Rewrite these rows with "GUI agent" changed to "screen assistant" everywhere it appears, keeping everything else the same.
— BEGIN —
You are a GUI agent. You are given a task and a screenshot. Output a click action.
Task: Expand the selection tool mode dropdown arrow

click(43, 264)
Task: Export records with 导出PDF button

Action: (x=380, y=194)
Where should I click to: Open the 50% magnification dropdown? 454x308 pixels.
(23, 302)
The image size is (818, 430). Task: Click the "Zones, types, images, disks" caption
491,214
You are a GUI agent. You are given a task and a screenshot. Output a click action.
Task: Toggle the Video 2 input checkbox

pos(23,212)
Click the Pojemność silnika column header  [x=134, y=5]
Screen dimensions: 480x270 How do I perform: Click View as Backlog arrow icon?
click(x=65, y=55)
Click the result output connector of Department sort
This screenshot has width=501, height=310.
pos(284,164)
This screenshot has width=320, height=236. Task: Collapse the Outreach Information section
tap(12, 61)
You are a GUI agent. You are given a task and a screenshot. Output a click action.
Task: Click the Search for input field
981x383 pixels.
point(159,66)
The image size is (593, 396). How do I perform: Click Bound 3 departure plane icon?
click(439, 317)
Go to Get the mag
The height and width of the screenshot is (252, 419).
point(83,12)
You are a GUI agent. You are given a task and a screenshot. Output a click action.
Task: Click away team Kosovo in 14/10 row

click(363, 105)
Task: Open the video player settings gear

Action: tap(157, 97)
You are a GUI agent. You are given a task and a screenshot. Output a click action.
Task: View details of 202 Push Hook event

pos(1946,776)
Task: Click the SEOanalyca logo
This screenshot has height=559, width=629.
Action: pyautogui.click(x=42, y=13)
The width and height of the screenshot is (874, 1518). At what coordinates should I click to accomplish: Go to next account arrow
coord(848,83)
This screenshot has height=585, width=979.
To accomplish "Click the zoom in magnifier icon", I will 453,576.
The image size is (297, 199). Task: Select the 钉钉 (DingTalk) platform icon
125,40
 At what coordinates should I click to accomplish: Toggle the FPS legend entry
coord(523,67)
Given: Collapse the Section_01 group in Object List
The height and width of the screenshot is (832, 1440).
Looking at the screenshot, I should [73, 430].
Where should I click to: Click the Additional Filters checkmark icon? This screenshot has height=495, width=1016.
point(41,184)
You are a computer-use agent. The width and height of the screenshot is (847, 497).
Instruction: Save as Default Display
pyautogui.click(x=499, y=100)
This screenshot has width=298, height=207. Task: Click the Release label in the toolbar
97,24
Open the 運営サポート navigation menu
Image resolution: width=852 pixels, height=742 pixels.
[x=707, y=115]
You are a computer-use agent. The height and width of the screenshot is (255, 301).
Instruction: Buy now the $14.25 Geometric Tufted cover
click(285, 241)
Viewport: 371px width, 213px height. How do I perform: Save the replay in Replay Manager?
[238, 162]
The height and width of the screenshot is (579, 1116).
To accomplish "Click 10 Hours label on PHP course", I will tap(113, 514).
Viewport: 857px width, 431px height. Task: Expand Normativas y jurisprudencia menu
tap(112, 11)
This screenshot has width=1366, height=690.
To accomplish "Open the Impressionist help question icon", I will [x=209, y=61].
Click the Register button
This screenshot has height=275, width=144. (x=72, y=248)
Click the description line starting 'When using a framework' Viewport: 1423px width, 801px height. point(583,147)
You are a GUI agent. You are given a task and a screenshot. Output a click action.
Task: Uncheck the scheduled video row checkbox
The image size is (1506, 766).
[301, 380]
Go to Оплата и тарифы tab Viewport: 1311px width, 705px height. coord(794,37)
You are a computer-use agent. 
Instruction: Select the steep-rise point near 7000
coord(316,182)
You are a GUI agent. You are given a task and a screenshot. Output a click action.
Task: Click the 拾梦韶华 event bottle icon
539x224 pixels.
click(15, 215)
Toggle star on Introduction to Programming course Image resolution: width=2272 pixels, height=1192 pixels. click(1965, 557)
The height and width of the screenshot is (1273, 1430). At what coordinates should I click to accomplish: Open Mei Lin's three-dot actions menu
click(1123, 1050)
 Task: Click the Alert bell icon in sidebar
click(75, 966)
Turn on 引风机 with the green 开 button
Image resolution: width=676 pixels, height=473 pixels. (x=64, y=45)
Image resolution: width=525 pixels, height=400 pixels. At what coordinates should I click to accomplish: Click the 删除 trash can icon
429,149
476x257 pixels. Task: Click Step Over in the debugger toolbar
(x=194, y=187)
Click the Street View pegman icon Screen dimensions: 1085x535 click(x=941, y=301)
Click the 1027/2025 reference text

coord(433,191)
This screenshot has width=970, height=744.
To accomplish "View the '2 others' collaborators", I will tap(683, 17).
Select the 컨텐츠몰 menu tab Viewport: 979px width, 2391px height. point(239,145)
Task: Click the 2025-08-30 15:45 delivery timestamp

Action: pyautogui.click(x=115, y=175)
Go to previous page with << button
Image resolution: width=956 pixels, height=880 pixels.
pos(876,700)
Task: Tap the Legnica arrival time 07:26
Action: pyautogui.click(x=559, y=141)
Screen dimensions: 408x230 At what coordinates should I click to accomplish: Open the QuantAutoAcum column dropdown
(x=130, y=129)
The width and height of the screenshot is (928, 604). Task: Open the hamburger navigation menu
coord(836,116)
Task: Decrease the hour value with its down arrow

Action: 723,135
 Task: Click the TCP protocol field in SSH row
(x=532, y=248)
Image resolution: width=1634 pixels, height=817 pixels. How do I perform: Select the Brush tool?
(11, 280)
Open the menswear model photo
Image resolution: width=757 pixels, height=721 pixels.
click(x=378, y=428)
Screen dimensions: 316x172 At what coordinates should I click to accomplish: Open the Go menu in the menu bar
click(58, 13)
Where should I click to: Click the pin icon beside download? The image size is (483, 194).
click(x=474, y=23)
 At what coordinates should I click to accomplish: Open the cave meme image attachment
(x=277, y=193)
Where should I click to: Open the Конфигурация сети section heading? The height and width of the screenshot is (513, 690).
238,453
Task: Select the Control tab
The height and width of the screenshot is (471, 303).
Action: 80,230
— END —
Answer for this exercise:
You are a screen assistant. You are given a task and a screenshot. Output a click action.
Task: Expand the selection tool mode dropdown arrow

click(43, 264)
Task: Export records with 导出PDF button

Action: (x=380, y=194)
Where should I click to: Open the 50% magnification dropdown? 454x308 pixels.
(23, 302)
The image size is (818, 430). Task: Click the "Zones, types, images, disks" caption
491,214
You are a screen assistant. You are given a task and a screenshot. Output a click action.
Task: Toggle the Video 2 input checkbox

pos(23,212)
Click the Pojemność silnika column header  [x=134, y=5]
Screen dimensions: 480x270 How do I perform: Click View as Backlog arrow icon?
click(x=65, y=55)
Click the result output connector of Department sort
This screenshot has width=501, height=310.
pos(284,164)
This screenshot has width=320, height=236. Task: Collapse the Outreach Information section
tap(12, 61)
You are a screen assistant. You are given a task and a screenshot. Output a click action.
Task: Click the Search for input field
981x383 pixels.
point(159,66)
The image size is (593, 396). How do I perform: Click Bound 3 departure plane icon?
click(439, 317)
Go to Get the mag
The height and width of the screenshot is (252, 419).
point(83,12)
You are a screen assistant. You are given a task and a screenshot. Output a click action.
Task: Click away team Kosovo in 14/10 row

click(363, 105)
Task: Open the video player settings gear

Action: tap(157, 97)
You are a screen assistant. You are given a task and a screenshot. Output a click action.
Task: View details of 202 Push Hook event

pos(1946,776)
Task: Click the SEOanalyca logo
This screenshot has height=559, width=629.
Action: pyautogui.click(x=42, y=13)
The width and height of the screenshot is (874, 1518). At what coordinates should I click to accomplish: Go to next account arrow
coord(848,83)
This screenshot has height=585, width=979.
To accomplish "Click the zoom in magnifier icon", I will 453,576.
The image size is (297, 199). Task: Select the 钉钉 (DingTalk) platform icon
125,40
 At what coordinates should I click to accomplish: Toggle the FPS legend entry
coord(523,67)
Given: Collapse the Section_01 group in Object List
The height and width of the screenshot is (832, 1440).
Looking at the screenshot, I should [73, 430].
Where should I click to: Click the Additional Filters checkmark icon? This screenshot has height=495, width=1016.
point(41,184)
You are a computer-use agent. The width and height of the screenshot is (847, 497).
Instruction: Save as Default Display
pyautogui.click(x=499, y=100)
This screenshot has width=298, height=207. Task: Click the Release label in the toolbar
97,24
Open the 運営サポート navigation menu
Image resolution: width=852 pixels, height=742 pixels.
[x=707, y=115]
You are a computer-use agent. The height and width of the screenshot is (255, 301).
Instruction: Buy now the $14.25 Geometric Tufted cover
click(285, 241)
Viewport: 371px width, 213px height. How do I perform: Save the replay in Replay Manager?
[238, 162]
The height and width of the screenshot is (579, 1116).
To accomplish "Click 10 Hours label on PHP course", I will tap(113, 514).
Viewport: 857px width, 431px height. Task: Expand Normativas y jurisprudencia menu
tap(112, 11)
This screenshot has width=1366, height=690.
To accomplish "Open the Impressionist help question icon", I will [x=209, y=61].
Click the Register button
This screenshot has height=275, width=144. (x=72, y=248)
Click the description line starting 'When using a framework' Viewport: 1423px width, 801px height. point(583,147)
You are a screen assistant. You are given a task and a screenshot. Output a click action.
Task: Uncheck the scheduled video row checkbox
The image size is (1506, 766).
[301, 380]
Go to Оплата и тарифы tab Viewport: 1311px width, 705px height. coord(794,37)
You are a computer-use agent. 
Instruction: Select the steep-rise point near 7000
coord(316,182)
You are a screen assistant. You are given a task and a screenshot. Output a click action.
Task: Click the 拾梦韶华 event bottle icon
539x224 pixels.
click(15, 215)
Toggle star on Introduction to Programming course Image resolution: width=2272 pixels, height=1192 pixels. click(1965, 557)
The height and width of the screenshot is (1273, 1430). At what coordinates should I click to accomplish: Open Mei Lin's three-dot actions menu
click(1123, 1050)
 Task: Click the Alert bell icon in sidebar
click(75, 966)
Turn on 引风机 with the green 开 button
Image resolution: width=676 pixels, height=473 pixels. (x=64, y=45)
Image resolution: width=525 pixels, height=400 pixels. At what coordinates should I click to accomplish: Click the 删除 trash can icon
429,149
476x257 pixels. Task: Click Step Over in the debugger toolbar
(x=194, y=187)
Click the Street View pegman icon Screen dimensions: 1085x535 click(x=941, y=301)
Click the 1027/2025 reference text

coord(433,191)
This screenshot has width=970, height=744.
To accomplish "View the '2 others' collaborators", I will tap(683, 17).
Select the 컨텐츠몰 menu tab Viewport: 979px width, 2391px height. point(239,145)
Task: Click the 2025-08-30 15:45 delivery timestamp

Action: pyautogui.click(x=115, y=175)
Go to previous page with << button
Image resolution: width=956 pixels, height=880 pixels.
pos(876,700)
Task: Tap the Legnica arrival time 07:26
Action: pyautogui.click(x=559, y=141)
Screen dimensions: 408x230 At what coordinates should I click to accomplish: Open the QuantAutoAcum column dropdown
(x=130, y=129)
The width and height of the screenshot is (928, 604). Task: Open the hamburger navigation menu
coord(836,116)
Task: Decrease the hour value with its down arrow

Action: 723,135
 Task: Click the TCP protocol field in SSH row
(x=532, y=248)
Image resolution: width=1634 pixels, height=817 pixels. How do I perform: Select the Brush tool?
(11, 280)
Open the menswear model photo
Image resolution: width=757 pixels, height=721 pixels.
click(x=378, y=428)
Screen dimensions: 316x172 At what coordinates should I click to accomplish: Open the Go menu in the menu bar
click(58, 13)
Where should I click to: Click the pin icon beside download? The image size is (483, 194).
click(x=474, y=23)
 At what coordinates should I click to accomplish: Open the cave meme image attachment
(x=277, y=193)
Where should I click to: Open the Конфигурация сети section heading? The height and width of the screenshot is (513, 690).
238,453
Task: Select the Control tab
The height and width of the screenshot is (471, 303).
Action: 80,230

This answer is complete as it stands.